[start Extracted material]
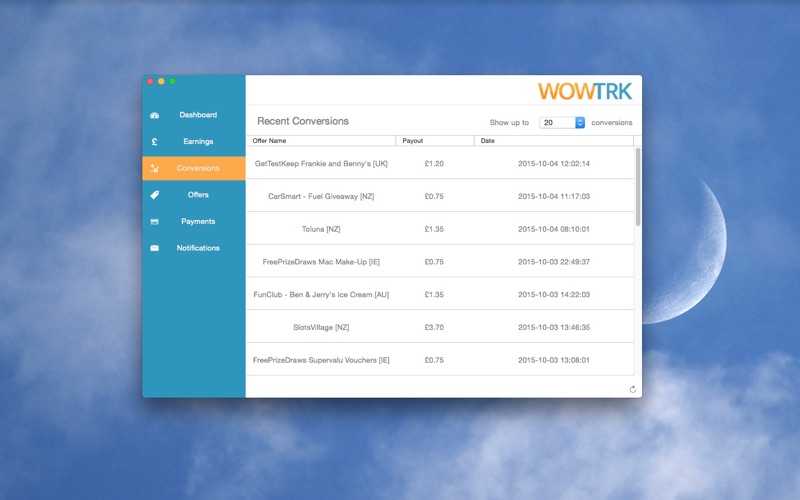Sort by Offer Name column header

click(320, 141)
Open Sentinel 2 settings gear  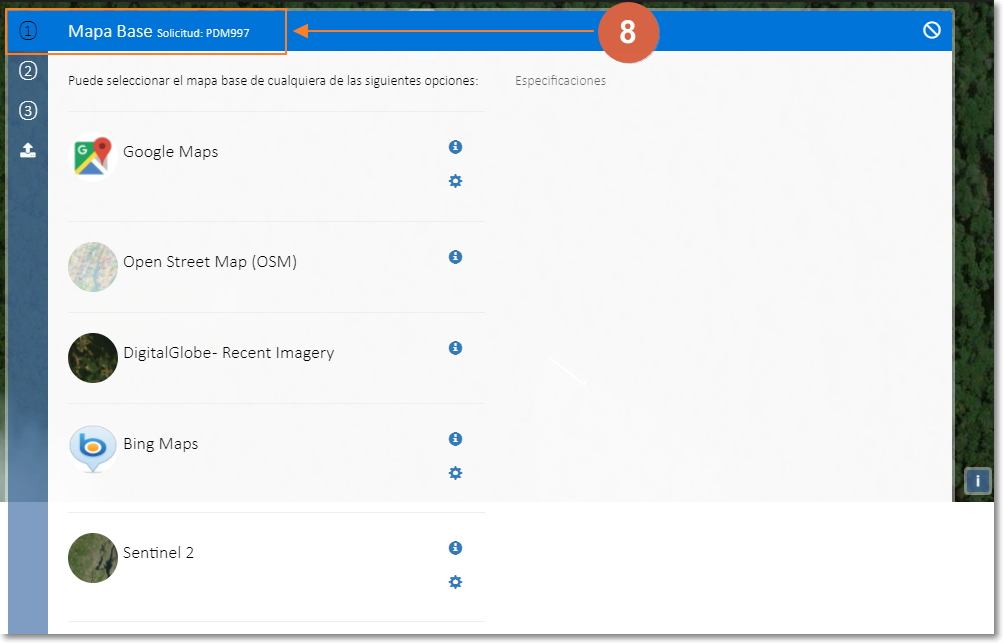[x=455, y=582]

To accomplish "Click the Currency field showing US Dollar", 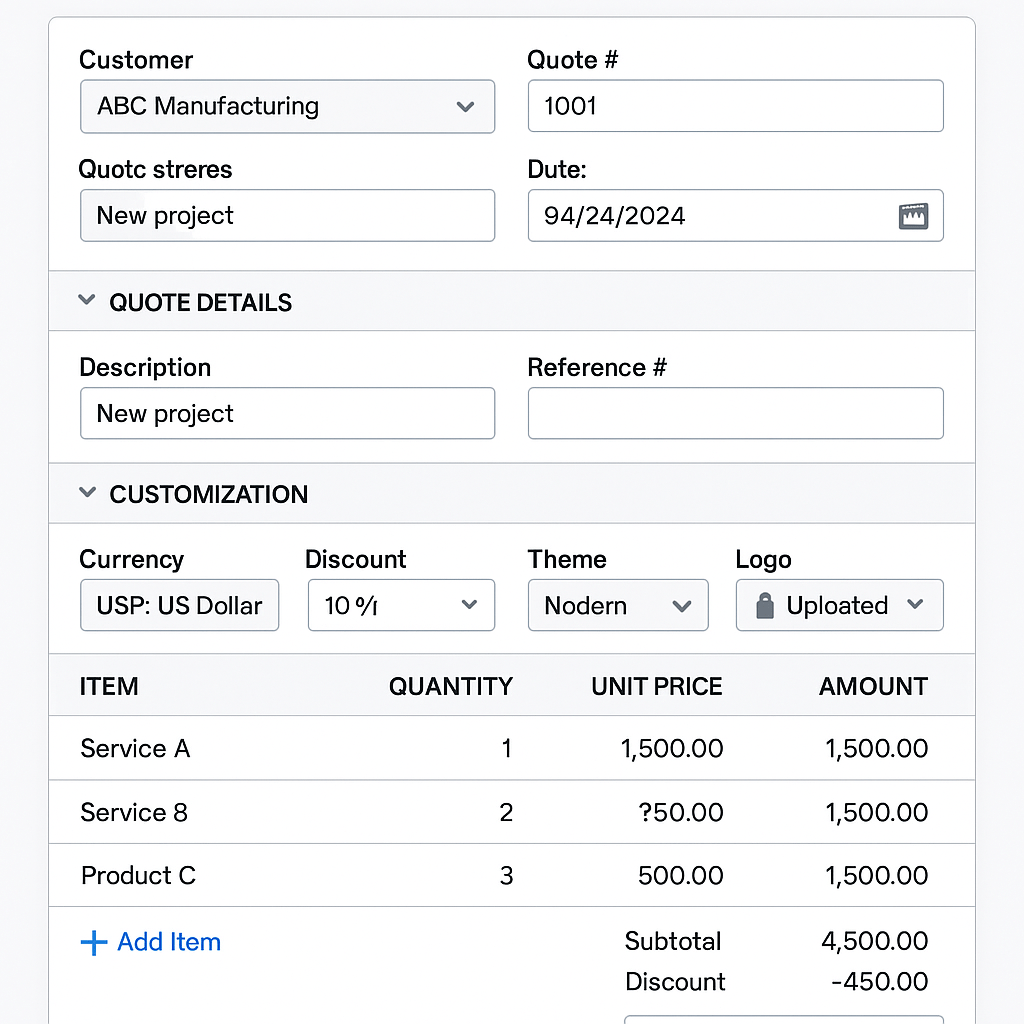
[end Extracted material]
[start Extracted material]
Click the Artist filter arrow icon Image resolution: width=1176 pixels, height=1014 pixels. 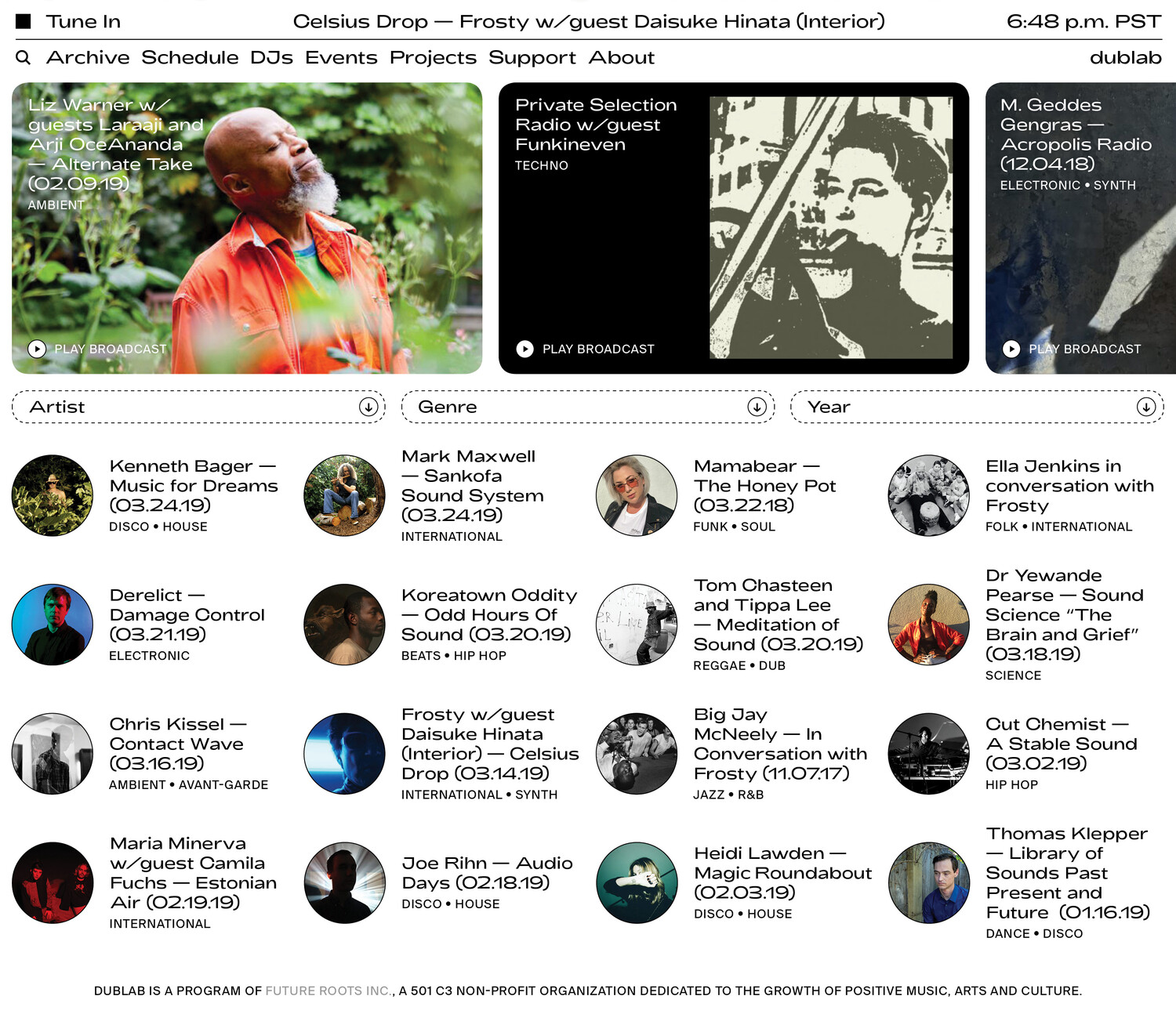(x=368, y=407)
[end Extracted material]
[start Extracted material]
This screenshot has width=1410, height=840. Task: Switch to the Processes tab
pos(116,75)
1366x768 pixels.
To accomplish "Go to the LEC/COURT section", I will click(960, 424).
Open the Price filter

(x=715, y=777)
[end Extracted material]
## Given task
Return the rows from the line containing "This screenshot has" through the line containing "(x=715, y=777)", inclusive, reproducing each line verbatim.

## Complete output
This screenshot has width=1410, height=840. Task: Switch to the Processes tab
pos(116,75)
1366x768 pixels.
To accomplish "Go to the LEC/COURT section", I will click(960, 424).
Open the Price filter

(x=715, y=777)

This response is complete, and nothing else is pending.